I am new to C++, but I have to write a simple program to calculate the CRC16 of a Modbus string.
I have only to write that, I have not to do anything else.
The program writed in Python is the following:
[coode]
def crc16(data, bits=8):
crc = 0xFFFF
for op, code in zip(data[0::2], data[1::2]):
crc = crc ^ int(op+code, 16)
for bit in range(0, bits):
if (crc&0x0001) == 0x0001:
crc = ((crc >> 1) ^ 0xA001)
else:
crc = crc >> 1
msb = crc >> 8
lsb = crc & 0x00FF
return '{:X}{:X}'.format(lsb, msb)
[/code]
For example, with the string "11010003000C" the output of the conversion must be "CE9F".
I need only that function for my first and I think only program in C++.
Let's try a different approach. This python function looks a little sparse for something like redundancy checking so we're going to drop it on the floor and look at a C\C++ solution instead. Check here: https://github.com/d-bahr/CRCpp .Why is it only 16-bit? Is that a requirement?

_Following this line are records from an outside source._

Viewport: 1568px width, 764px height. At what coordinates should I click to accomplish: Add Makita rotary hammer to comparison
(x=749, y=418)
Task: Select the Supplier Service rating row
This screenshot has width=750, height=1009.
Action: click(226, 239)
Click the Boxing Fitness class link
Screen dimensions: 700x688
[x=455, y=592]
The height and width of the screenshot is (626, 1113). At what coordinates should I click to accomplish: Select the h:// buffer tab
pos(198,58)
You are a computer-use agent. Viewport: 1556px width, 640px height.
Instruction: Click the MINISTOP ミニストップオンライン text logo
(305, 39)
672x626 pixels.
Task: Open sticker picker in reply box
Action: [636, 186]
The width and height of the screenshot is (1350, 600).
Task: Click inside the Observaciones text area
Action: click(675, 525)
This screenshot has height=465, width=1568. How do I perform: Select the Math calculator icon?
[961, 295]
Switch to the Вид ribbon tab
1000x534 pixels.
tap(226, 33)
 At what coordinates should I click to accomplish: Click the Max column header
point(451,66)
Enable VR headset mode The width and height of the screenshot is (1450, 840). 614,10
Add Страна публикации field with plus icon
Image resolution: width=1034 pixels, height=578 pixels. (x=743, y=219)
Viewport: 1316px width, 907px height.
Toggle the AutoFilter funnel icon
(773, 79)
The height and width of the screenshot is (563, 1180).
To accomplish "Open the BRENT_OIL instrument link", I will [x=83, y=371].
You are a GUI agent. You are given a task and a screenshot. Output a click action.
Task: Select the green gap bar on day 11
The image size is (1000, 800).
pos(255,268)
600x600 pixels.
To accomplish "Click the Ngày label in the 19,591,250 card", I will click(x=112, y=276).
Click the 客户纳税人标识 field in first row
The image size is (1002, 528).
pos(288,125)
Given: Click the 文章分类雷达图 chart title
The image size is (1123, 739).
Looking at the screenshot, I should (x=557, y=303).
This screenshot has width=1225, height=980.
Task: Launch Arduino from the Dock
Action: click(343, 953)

Bokka, i call BS, that's not Python. Python is all about indentation, and your post is completely left-aligned. Can't even tell when the nested(?) for loops end.
The zip() with extended slices of 2 just assigns "op" to every even index element of data, and "code" to every odd index of data. The zip seems unnecessary to me since it's zipping from the same array. Then again, I come from Ruby background, not python.
The range() is just up to but not including bits. So a normal indexed loop.
Upon closer inspection, "op" and "code" are basically unused. They just wanted the substring of every two characters. std::hex returns lowercase hex by default, so that's why std::uppercase is employed here as well.